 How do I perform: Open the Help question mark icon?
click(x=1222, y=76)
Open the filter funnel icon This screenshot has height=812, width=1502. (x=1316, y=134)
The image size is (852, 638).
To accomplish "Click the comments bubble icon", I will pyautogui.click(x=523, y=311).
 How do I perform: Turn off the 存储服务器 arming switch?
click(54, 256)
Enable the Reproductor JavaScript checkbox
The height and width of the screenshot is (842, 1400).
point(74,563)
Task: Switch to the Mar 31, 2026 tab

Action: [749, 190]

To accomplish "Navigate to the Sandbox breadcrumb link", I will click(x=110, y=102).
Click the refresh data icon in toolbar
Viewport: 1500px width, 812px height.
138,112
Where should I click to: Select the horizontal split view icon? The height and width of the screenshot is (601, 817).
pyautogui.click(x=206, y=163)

● **WHAT TO DO**: Pick out every line in the listing above that contains the word "Open", and copy each of those lines.

● **FINAL RESULT**:
 How do I perform: Open the Help question mark icon?
Open the filter funnel icon This screenshot has height=812, width=1502. (x=1316, y=134)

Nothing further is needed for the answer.